→ **What you have to do**
In the entries that follow, find the line containing "[Twitter] (1045, 42)"; from there, copy every line exactly through the line containing "Bek (515, 628)".

** Data shown follows **

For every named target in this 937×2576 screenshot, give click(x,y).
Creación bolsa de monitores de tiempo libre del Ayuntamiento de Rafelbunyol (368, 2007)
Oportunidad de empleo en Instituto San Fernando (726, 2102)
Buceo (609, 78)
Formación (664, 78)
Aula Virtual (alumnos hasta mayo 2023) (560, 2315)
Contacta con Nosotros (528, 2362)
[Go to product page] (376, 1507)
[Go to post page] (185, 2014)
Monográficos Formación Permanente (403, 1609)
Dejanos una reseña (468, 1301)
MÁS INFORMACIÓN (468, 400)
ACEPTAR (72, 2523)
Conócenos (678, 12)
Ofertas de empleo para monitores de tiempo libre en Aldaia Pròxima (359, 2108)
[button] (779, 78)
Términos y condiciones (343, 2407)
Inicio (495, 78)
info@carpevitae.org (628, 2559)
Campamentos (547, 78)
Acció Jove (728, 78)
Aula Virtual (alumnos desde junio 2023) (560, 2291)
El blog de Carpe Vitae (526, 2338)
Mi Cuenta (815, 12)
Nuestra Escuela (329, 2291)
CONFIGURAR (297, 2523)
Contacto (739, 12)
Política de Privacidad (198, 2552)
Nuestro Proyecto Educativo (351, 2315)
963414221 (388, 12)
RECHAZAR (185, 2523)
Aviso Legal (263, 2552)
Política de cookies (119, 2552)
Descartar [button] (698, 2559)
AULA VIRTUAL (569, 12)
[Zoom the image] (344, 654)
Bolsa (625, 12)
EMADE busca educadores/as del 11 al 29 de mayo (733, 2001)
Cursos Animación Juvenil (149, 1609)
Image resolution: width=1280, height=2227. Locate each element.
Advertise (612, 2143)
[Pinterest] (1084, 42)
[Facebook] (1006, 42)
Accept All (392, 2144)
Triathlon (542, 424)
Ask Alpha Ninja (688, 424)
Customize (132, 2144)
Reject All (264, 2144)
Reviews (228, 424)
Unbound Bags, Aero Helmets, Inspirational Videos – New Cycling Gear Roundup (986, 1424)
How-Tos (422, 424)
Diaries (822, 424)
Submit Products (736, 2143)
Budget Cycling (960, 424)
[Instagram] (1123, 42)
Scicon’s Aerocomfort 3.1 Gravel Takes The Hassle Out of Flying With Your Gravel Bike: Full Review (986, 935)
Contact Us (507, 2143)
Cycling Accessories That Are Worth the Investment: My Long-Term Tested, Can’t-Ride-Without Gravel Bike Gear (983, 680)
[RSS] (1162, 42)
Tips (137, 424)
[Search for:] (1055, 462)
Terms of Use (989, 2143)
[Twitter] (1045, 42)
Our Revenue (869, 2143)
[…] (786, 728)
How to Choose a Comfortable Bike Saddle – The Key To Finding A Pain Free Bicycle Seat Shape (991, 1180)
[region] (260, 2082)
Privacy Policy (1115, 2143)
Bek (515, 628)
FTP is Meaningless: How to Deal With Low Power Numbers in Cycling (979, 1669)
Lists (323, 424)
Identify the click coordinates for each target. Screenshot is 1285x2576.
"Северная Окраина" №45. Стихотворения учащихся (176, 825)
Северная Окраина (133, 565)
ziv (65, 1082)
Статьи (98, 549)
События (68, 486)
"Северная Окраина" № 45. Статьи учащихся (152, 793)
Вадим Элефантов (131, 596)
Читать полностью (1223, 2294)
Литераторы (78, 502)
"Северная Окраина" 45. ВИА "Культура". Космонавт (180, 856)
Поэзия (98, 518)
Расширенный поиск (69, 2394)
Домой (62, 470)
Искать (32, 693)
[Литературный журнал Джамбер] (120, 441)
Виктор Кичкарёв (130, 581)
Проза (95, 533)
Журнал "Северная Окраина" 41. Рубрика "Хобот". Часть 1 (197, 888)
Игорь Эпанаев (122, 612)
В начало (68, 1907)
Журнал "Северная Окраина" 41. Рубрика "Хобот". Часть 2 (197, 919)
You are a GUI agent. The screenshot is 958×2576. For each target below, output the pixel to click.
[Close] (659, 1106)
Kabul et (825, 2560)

** End of Data shown **

→ **Your response**
[Twitter] (1045, 42)
Our Revenue (869, 2143)
[…] (786, 728)
How to Choose a Comfortable Bike Saddle – The Key To Finding A Pain Free Bicycle Seat Shape (991, 1180)
[region] (260, 2082)
Privacy Policy (1115, 2143)
Bek (515, 628)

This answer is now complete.